Meanwhile back at the bunkhouse...

Mikhail starting to nod off, when a loud eruption in the distance jarred him awake. "What the..."

Back to Maloof and Cruller

The entire kitchen was covered in a thin, gooey yellow American cheesy goodness covering it. In the middle of all of it were two mounds, a tall lanky one and a shorter one. The first mound spoke, "Say sonny?"

"Yes sir?” the smaller mound turned what looked likes its head up to the other.
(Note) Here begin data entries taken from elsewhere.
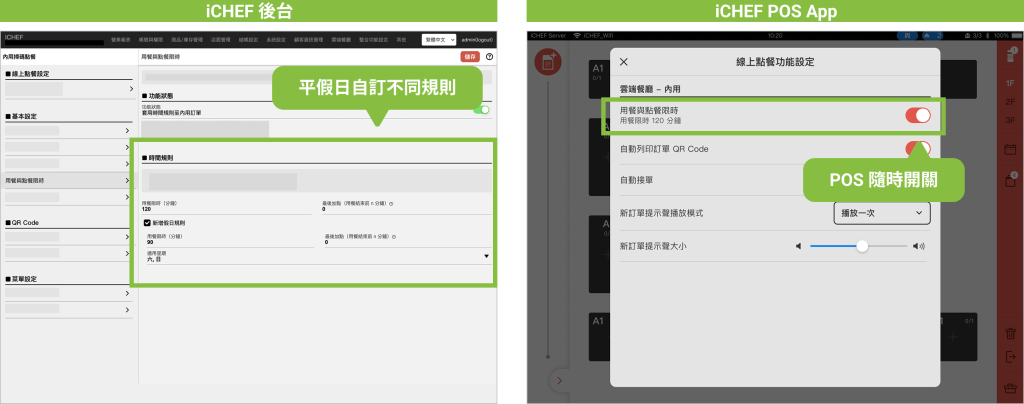The image size is (1024, 404).
Task: Tap the logout icon in POS sidebar
Action: pos(1010,357)
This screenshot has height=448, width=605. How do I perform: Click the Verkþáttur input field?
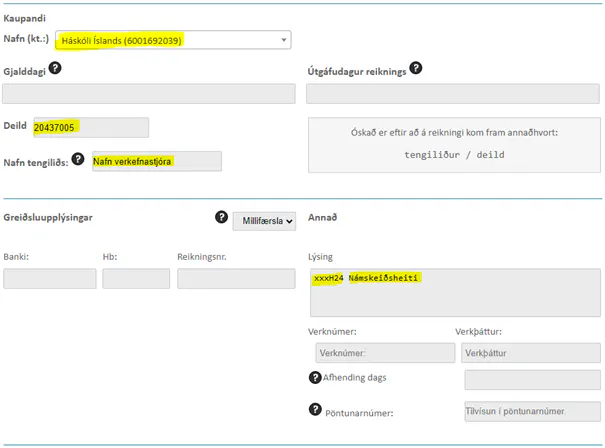(531, 352)
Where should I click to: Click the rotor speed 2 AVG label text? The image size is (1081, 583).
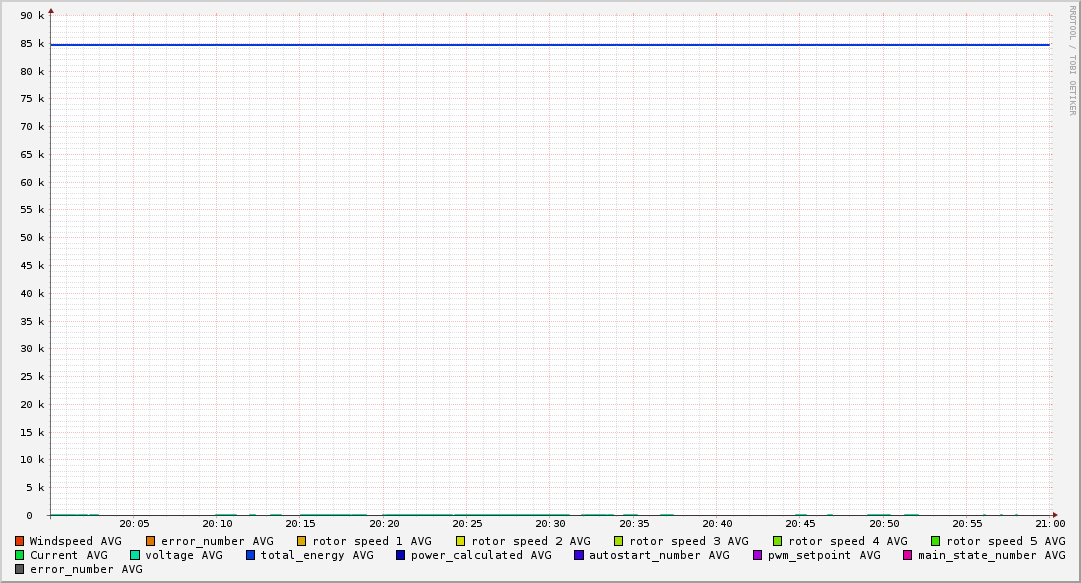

"Never mention this to the potato king ok?" Cruller stuck out his hand from out of the cheese and handed Maloof a 20 dollar bill.

"Um... sure...."


Maloof walked slowly in the rain to wash off most of the cheese from his hair and cloths, but the smell lingered. When he entered the bunk house, he raised his hand showing the bribe money, smirking. "The kitchen fails my friend, let’s go to Shenanigans"

Mikhail raised a brow and opened his mouth to speak, but Maloof's look told him enough. He reached for his crutches and hopped onto the floor on his good leg, making a levitation ball cushion his broke one.

"Ok, but first you take shower, 'nd change"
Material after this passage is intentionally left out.